Problem details: Each record has to be repeated exactly as given.
***
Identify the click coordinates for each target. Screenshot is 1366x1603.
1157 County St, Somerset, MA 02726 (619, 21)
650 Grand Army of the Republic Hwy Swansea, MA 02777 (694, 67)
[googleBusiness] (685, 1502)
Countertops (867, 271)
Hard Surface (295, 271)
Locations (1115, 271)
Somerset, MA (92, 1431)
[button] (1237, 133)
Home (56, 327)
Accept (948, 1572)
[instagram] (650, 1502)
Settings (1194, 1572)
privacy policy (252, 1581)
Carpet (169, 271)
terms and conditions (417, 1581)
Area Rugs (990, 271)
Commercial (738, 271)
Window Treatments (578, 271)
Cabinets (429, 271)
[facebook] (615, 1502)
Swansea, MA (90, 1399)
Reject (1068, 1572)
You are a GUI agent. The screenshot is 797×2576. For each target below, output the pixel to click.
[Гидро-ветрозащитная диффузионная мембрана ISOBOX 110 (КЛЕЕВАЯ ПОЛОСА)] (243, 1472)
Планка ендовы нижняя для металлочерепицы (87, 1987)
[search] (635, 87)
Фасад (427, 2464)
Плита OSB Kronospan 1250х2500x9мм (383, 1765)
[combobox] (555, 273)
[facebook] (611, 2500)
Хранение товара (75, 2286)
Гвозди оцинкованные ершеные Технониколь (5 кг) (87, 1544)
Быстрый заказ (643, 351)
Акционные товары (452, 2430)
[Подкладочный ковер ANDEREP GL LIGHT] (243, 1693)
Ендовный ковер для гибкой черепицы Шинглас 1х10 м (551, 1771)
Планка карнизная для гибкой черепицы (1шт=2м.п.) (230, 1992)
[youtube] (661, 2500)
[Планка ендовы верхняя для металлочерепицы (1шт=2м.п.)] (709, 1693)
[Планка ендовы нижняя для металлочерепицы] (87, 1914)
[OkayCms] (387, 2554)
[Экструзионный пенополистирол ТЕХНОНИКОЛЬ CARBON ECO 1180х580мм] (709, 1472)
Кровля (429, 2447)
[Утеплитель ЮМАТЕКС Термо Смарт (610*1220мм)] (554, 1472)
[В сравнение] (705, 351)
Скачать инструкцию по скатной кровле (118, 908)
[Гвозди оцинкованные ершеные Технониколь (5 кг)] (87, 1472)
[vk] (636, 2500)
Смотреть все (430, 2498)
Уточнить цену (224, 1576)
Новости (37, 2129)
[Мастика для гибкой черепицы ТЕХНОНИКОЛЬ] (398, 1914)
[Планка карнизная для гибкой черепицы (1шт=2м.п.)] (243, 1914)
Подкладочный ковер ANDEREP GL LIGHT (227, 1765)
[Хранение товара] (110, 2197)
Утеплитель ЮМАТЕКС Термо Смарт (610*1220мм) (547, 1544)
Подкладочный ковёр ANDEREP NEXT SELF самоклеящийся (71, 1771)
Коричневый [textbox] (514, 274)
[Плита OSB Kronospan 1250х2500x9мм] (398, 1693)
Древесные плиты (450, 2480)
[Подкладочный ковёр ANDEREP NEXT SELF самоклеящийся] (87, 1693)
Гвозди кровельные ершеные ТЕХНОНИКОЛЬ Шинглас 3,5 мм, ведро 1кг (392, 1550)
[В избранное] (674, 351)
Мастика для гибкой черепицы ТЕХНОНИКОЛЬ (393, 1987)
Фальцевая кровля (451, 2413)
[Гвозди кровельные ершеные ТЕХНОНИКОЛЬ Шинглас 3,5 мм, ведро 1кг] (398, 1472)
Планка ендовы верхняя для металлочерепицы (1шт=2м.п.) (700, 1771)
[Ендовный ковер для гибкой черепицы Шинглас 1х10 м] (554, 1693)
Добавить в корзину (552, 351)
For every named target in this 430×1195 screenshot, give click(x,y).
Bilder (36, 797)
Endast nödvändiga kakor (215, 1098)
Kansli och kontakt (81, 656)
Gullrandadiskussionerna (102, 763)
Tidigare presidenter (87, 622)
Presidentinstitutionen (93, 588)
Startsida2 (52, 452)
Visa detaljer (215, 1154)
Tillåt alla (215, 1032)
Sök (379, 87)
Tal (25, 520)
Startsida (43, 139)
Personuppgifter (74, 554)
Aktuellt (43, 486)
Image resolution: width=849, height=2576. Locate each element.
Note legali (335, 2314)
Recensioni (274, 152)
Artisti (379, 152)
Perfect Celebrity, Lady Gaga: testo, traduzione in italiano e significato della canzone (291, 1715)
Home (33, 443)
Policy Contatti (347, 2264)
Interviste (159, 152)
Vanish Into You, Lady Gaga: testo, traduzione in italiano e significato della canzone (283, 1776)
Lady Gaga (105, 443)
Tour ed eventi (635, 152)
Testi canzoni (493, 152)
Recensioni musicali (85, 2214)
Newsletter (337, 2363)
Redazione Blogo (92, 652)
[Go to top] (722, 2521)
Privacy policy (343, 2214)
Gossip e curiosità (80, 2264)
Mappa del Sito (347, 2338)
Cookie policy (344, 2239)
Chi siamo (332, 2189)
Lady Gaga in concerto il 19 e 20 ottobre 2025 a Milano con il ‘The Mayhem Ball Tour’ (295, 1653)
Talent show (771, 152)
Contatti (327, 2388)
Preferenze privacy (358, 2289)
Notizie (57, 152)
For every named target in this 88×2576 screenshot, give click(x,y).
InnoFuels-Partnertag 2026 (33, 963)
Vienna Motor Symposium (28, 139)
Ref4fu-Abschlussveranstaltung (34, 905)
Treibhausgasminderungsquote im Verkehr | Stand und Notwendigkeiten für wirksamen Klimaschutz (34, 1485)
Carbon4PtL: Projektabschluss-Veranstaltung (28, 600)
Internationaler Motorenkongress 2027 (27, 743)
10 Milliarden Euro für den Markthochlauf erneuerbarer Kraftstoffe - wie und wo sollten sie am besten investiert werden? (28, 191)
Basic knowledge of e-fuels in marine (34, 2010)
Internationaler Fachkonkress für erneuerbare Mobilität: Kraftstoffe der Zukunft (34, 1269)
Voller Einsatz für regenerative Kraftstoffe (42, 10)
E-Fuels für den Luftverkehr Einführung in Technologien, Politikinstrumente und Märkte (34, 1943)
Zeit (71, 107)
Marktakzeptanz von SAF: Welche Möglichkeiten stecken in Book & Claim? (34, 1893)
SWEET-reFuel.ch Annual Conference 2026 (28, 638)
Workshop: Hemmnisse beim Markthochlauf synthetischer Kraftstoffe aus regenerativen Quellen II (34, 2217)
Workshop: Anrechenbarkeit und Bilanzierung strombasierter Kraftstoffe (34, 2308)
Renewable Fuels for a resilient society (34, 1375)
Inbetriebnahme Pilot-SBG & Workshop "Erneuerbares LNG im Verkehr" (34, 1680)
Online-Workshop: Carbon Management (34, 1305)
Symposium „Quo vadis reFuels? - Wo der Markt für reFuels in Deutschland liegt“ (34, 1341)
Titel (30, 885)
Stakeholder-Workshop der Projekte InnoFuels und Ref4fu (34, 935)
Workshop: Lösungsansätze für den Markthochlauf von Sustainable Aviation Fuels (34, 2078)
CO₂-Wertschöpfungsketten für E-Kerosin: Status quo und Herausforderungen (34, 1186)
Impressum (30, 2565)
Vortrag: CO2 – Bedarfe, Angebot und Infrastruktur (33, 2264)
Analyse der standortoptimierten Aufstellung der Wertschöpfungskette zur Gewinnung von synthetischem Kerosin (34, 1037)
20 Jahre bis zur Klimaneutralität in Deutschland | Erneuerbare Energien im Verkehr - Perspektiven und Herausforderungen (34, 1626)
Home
***
Response to this task:
Identify the click coordinates for each target. Screenshot is 1366x1603.
1157 County St, Somerset, MA 02726 (619, 21)
650 Grand Army of the Republic Hwy Swansea, MA 02777 (694, 67)
[googleBusiness] (685, 1502)
Countertops (867, 271)
Hard Surface (295, 271)
Locations (1115, 271)
Somerset, MA (92, 1431)
[button] (1237, 133)
Home (56, 327)
Accept (948, 1572)
[instagram] (650, 1502)
Settings (1194, 1572)
privacy policy (252, 1581)
Carpet (169, 271)
terms and conditions (417, 1581)
Area Rugs (990, 271)
Commercial (738, 271)
Window Treatments (578, 271)
Cabinets (429, 271)
[facebook] (615, 1502)
Swansea, MA (90, 1399)
Reject (1068, 1572)
You are a GUI agent. The screenshot is 797×2576. For each target below, output the pixel to click.
[Гидро-ветрозащитная диффузионная мембрана ISOBOX 110 (КЛЕЕВАЯ ПОЛОСА)] (243, 1472)
Планка ендовы нижняя для металлочерепицы (87, 1987)
[search] (635, 87)
Фасад (427, 2464)
Плита OSB Kronospan 1250х2500x9мм (383, 1765)
[combobox] (555, 273)
[facebook] (611, 2500)
Хранение товара (75, 2286)
Гвозди оцинкованные ершеные Технониколь (5 кг) (87, 1544)
Быстрый заказ (643, 351)
Акционные товары (452, 2430)
[Подкладочный ковер ANDEREP GL LIGHT] (243, 1693)
Ендовный ковер для гибкой черепицы Шинглас 1х10 м (551, 1771)
Планка карнизная для гибкой черепицы (1шт=2м.п.) (230, 1992)
[youtube] (661, 2500)
[Планка ендовы верхняя для металлочерепицы (1шт=2м.п.)] (709, 1693)
[Планка ендовы нижняя для металлочерепицы] (87, 1914)
[OkayCms] (387, 2554)
[Экструзионный пенополистирол ТЕХНОНИКОЛЬ CARBON ECO 1180х580мм] (709, 1472)
Кровля (429, 2447)
[Утеплитель ЮМАТЕКС Термо Смарт (610*1220мм)] (554, 1472)
[В сравнение] (705, 351)
Скачать инструкцию по скатной кровле (118, 908)
[Гвозди оцинкованные ершеные Технониколь (5 кг)] (87, 1472)
[vk] (636, 2500)
Смотреть все (430, 2498)
Уточнить цену (224, 1576)
Новости (37, 2129)
[Мастика для гибкой черепицы ТЕХНОНИКОЛЬ] (398, 1914)
[Планка карнизная для гибкой черепицы (1шт=2м.п.)] (243, 1914)
Подкладочный ковер ANDEREP GL LIGHT (227, 1765)
[Хранение товара] (110, 2197)
Утеплитель ЮМАТЕКС Термо Смарт (610*1220мм) (547, 1544)
Подкладочный ковёр ANDEREP NEXT SELF самоклеящийся (71, 1771)
Коричневый [textbox] (514, 274)
[Плита OSB Kronospan 1250х2500x9мм] (398, 1693)
Древесные плиты (450, 2480)
[Подкладочный ковёр ANDEREP NEXT SELF самоклеящийся] (87, 1693)
Гвозди кровельные ершеные ТЕХНОНИКОЛЬ Шинглас 3,5 мм, ведро 1кг (392, 1550)
[В избранное] (674, 351)
Мастика для гибкой черепицы ТЕХНОНИКОЛЬ (393, 1987)
Фальцевая кровля (451, 2413)
[Гвозди кровельные ершеные ТЕХНОНИКОЛЬ Шинглас 3,5 мм, ведро 1кг] (398, 1472)
Планка ендовы верхняя для металлочерепицы (1шт=2м.п.) (700, 1771)
[Ендовный ковер для гибкой черепицы Шинглас 1х10 м] (554, 1693)
Добавить в корзину (552, 351)
For every named target in this 430×1195 screenshot, give click(x,y).
Bilder (36, 797)
Endast nödvändiga kakor (215, 1098)
Kansli och kontakt (81, 656)
Gullrandadiskussionerna (102, 763)
Tidigare presidenter (87, 622)
Presidentinstitutionen (93, 588)
Startsida2 (52, 452)
Visa detaljer (215, 1154)
Tillåt alla (215, 1032)
Sök (379, 87)
Tal (25, 520)
Startsida (43, 139)
Personuppgifter (74, 554)
Aktuellt (43, 486)
Image resolution: width=849, height=2576. Locate each element.
Note legali (335, 2314)
Recensioni (274, 152)
Artisti (379, 152)
Perfect Celebrity, Lady Gaga: testo, traduzione in italiano e significato della canzone (291, 1715)
Home (33, 443)
Policy Contatti (347, 2264)
Interviste (159, 152)
Vanish Into You, Lady Gaga: testo, traduzione in italiano e significato della canzone (283, 1776)
Lady Gaga (105, 443)
Tour ed eventi (635, 152)
Testi canzoni (493, 152)
Recensioni musicali (85, 2214)
Newsletter (337, 2363)
Redazione Blogo (92, 652)
[Go to top] (722, 2521)
Privacy policy (343, 2214)
Gossip e curiosità (80, 2264)
Mappa del Sito (347, 2338)
Cookie policy (344, 2239)
Chi siamo (332, 2189)
Lady Gaga in concerto il 19 e 20 ottobre 2025 a Milano con il ‘The Mayhem Ball Tour’ (295, 1653)
Talent show (771, 152)
Contatti (327, 2388)
Preferenze privacy (358, 2289)
Notizie (57, 152)
For every named target in this 88×2576 screenshot, give click(x,y).
InnoFuels-Partnertag 2026 (33, 963)
Vienna Motor Symposium (28, 139)
Ref4fu-Abschlussveranstaltung (34, 905)
Treibhausgasminderungsquote im Verkehr | Stand und Notwendigkeiten für wirksamen Klimaschutz (34, 1485)
Carbon4PtL: Projektabschluss-Veranstaltung (28, 600)
Internationaler Motorenkongress 2027 (27, 743)
10 Milliarden Euro für den Markthochlauf erneuerbarer Kraftstoffe - wie und wo sollten sie am besten investiert werden? (28, 191)
Basic knowledge of e-fuels in marine (34, 2010)
Internationaler Fachkonkress für erneuerbare Mobilität: Kraftstoffe der Zukunft (34, 1269)
Voller Einsatz für regenerative Kraftstoffe (42, 10)
E-Fuels für den Luftverkehr Einführung in Technologien, Politikinstrumente und Märkte (34, 1943)
Zeit (71, 107)
Marktakzeptanz von SAF: Welche Möglichkeiten stecken in Book & Claim? (34, 1893)
SWEET-reFuel.ch Annual Conference 2026 (28, 638)
Workshop: Hemmnisse beim Markthochlauf synthetischer Kraftstoffe aus regenerativen Quellen II (34, 2217)
Workshop: Anrechenbarkeit und Bilanzierung strombasierter Kraftstoffe (34, 2308)
Renewable Fuels for a resilient society (34, 1375)
Inbetriebnahme Pilot-SBG & Workshop "Erneuerbares LNG im Verkehr" (34, 1680)
Online-Workshop: Carbon Management (34, 1305)
Symposium „Quo vadis reFuels? - Wo der Markt für reFuels in Deutschland liegt“ (34, 1341)
Titel (30, 885)
Stakeholder-Workshop der Projekte InnoFuels und Ref4fu (34, 935)
Workshop: Lösungsansätze für den Markthochlauf von Sustainable Aviation Fuels (34, 2078)
CO₂-Wertschöpfungsketten für E-Kerosin: Status quo und Herausforderungen (34, 1186)
Impressum (30, 2565)
Vortrag: CO2 – Bedarfe, Angebot und Infrastruktur (33, 2264)
Analyse der standortoptimierten Aufstellung der Wertschöpfungskette zur Gewinnung von synthetischem Kerosin (34, 1037)
20 Jahre bis zur Klimaneutralität in Deutschland | Erneuerbare Energien im Verkehr - Perspektiven und Herausforderungen (34, 1626)
Home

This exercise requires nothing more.